Entrepreneur and writer Chelsea Fagan shared in a recent TikTok how this two-way street flares up in a predictable way in her life: “If you were to chart my anxiety over the last decade, you could basically lay an identical chart of my external financial stress over it.” She revealed how, in an earlier phase of life plagued by a suspended driver’s license, wrecked credit, and seemingly insurmountable debt, she had been prescribed an anti-panic medication. Over the years as she gained her footing—financial and otherwise—she found her anxiety became curiously more manageable. She owns a place in New York City! She writes books! She has good credit! 

But last year, her company hit a rough patch, and she had to personally loan the business money to make payroll. Suddenly, she said, she found herself doggy paddling in the same panic-inducing overwhelm that characterized her earlier adulthood. She got an emergency prescription. 

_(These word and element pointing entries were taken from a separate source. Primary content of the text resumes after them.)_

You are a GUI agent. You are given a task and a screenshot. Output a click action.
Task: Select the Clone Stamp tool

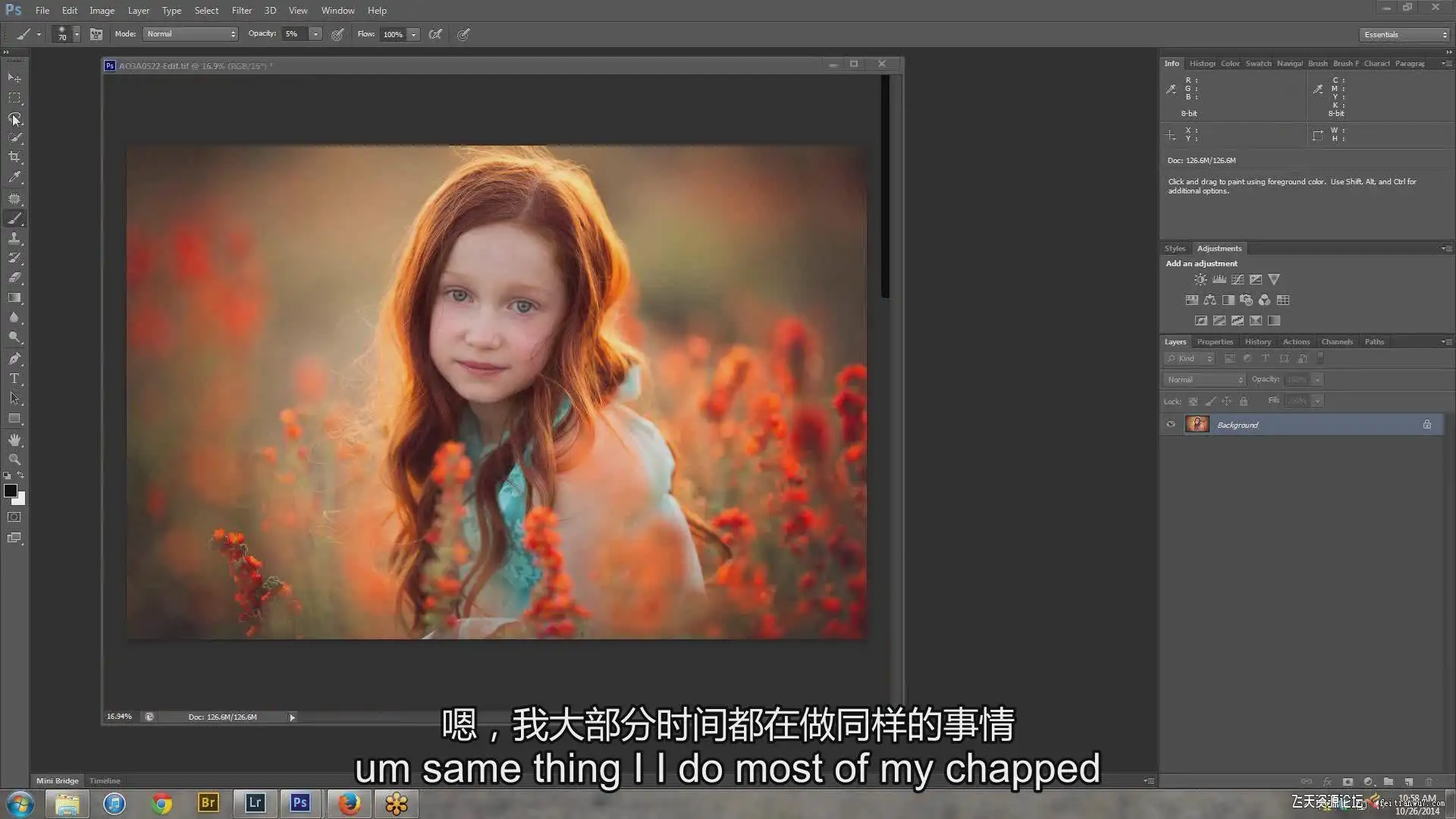click(14, 238)
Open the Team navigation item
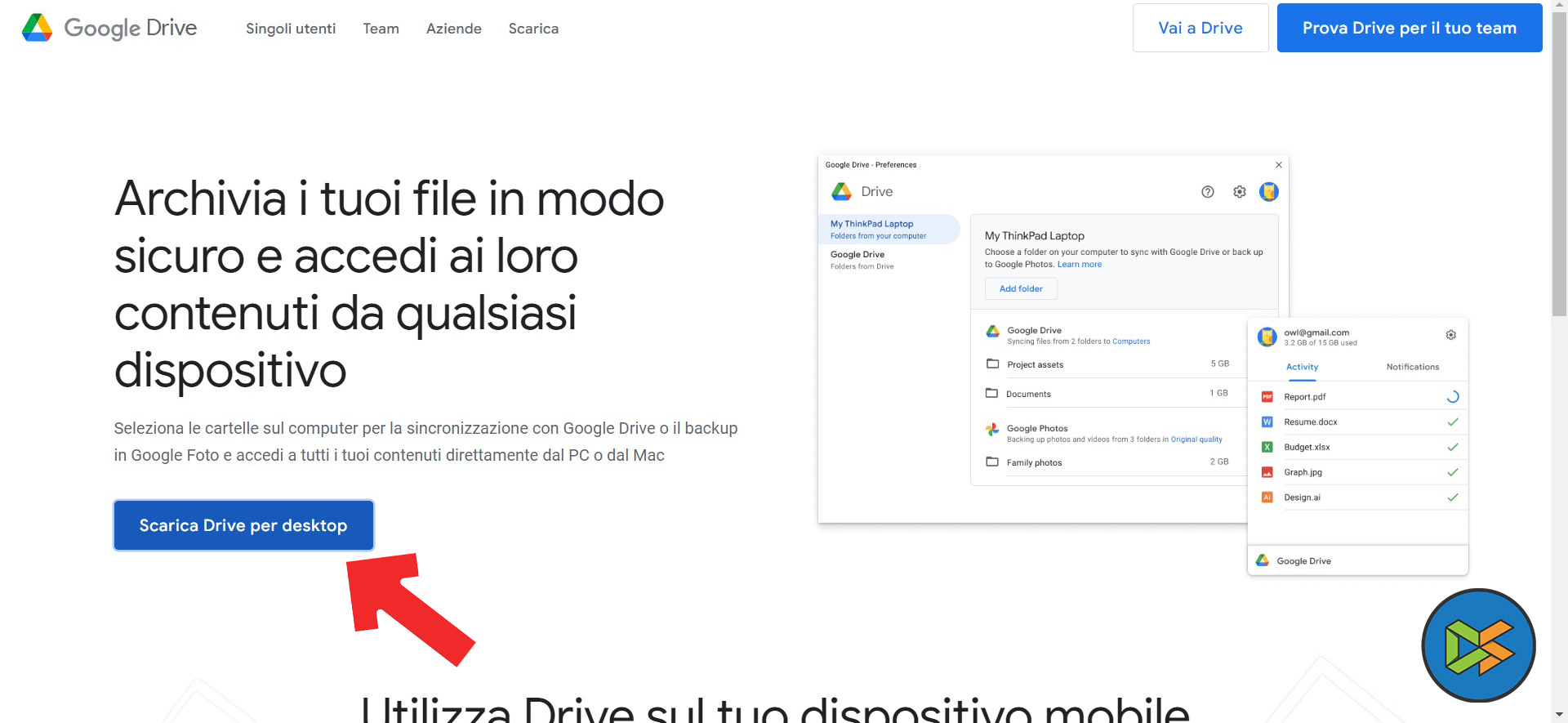 tap(381, 29)
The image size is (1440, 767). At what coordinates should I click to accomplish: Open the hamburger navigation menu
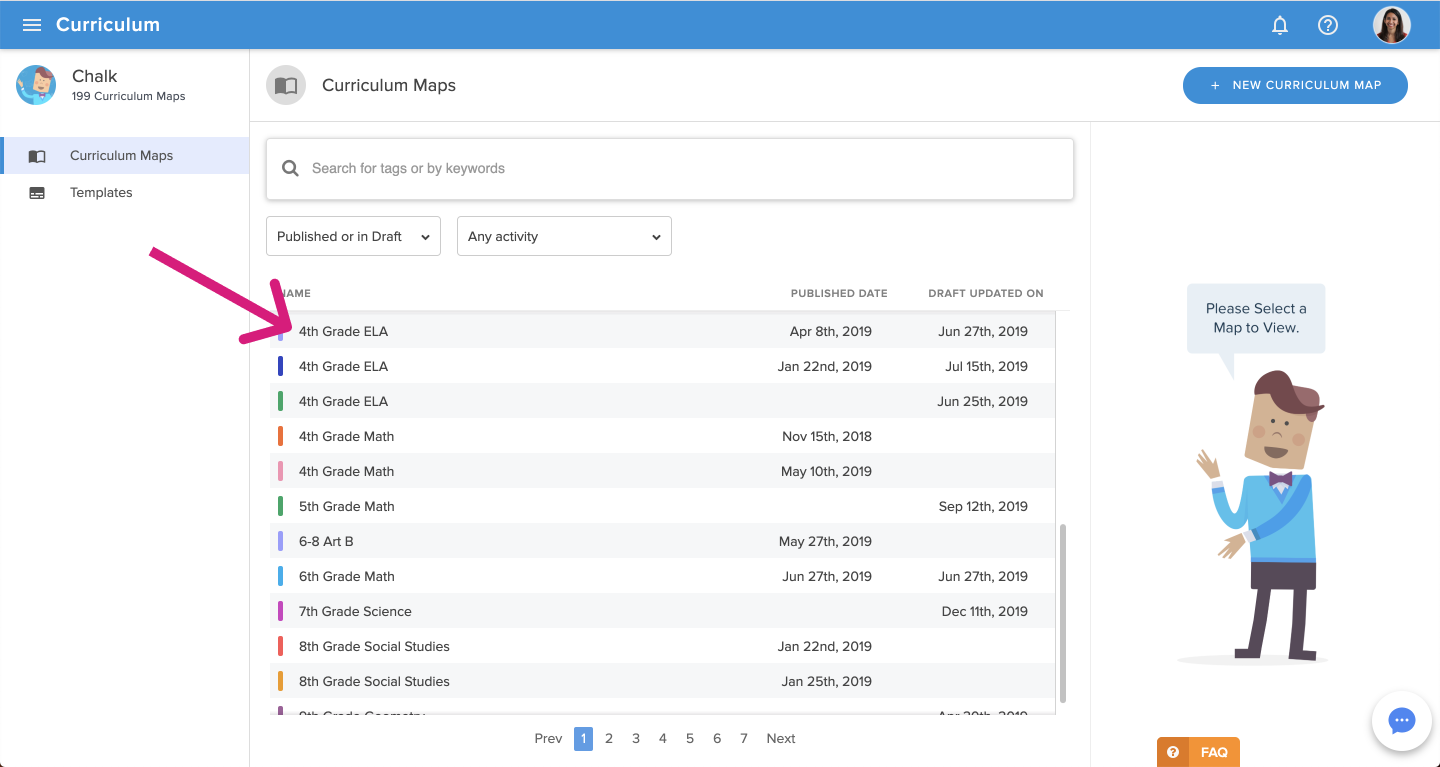click(x=32, y=25)
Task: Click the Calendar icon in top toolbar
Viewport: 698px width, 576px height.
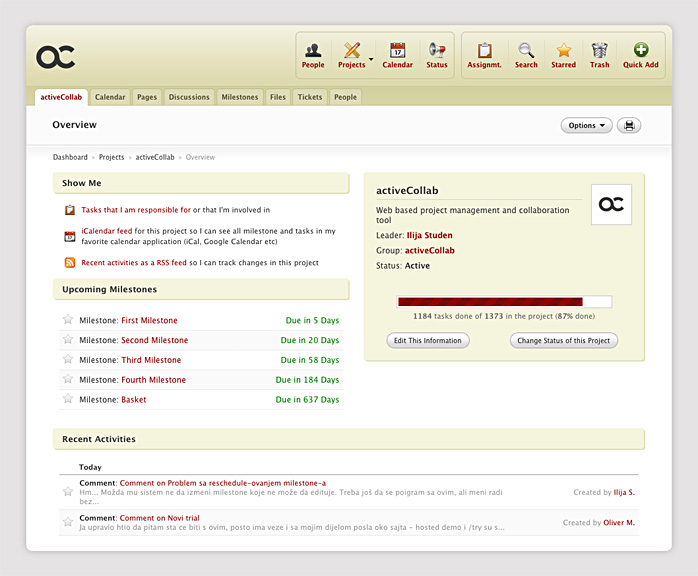Action: click(x=398, y=50)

Her story raises a question about our body’s natural fear responses to situations that are straightforwardly untenable. We might build up arsenals of self-optimization to help us metabolize lives that place too many “urgent,” competing, and complex demands on our brains (as I have, with my temperature-controlled mattress and biodata treasure trove), but what does it mean when our bodies begin rejecting the optimization and, by extension, the circumstances that necessitate it? 

In her recent essay My Anxiety, Lauren Oyler emphasizes “emotions as shaped by power structures.” Academics first began kicking around this approach with the term “Americanitis,” describing “‘the high-strung, nervous, active temperament of the American people’ in an 1898 issue of the Journal of the American Medical Association.” This timing is especially notable when you consider that historian Jonathan Levy pegs 1895–1904 as the “Age of Capital’s climax,” when “industrialization [occurred] on a scale never previously imagined.” And they didn’t even have TikTok to stoke their fears about all those new bridges!!!

Of course, it’s pretty easy to disprove the thesis that money is a cure-all for mental health issues—look no further than billionaires getting into pissing matches on Twitter with other grown men using their full government names for proof that even an endless supply of money won’t save you from yourself. 

But it’s obvious to me that the relationship is at least a little causal, and in both directions: Can a lack of money (and the subsequent sense of precarity) create anxiety where it didn’t formerly exist? Almost certainly. Can financial clarity and control ease feelings of powerlessness or chaos elsewhere? Again, my money’s on “yes.” 

Regardless, last week I found that when the mental chatter reaches fever pitch, there’s only one thing that can generate escape velocity from thin air: momentum. Muscling your way through any “tab.” As much as I’d love to tell you disengaging entirely and rewatching the last season of Love is Blind was the answer, avoidance tends to make things worse for me.

I assure you: It will be positively miserable! Just like submerging your body in cold water or, worse, waiting on hold with your 401(k) provider’s customer service center. But the momentum from closing the first tab is the only force strong enough to launch you out of the fray. I should know—finally doing the dishes was the only thing that gave me the juice to write this.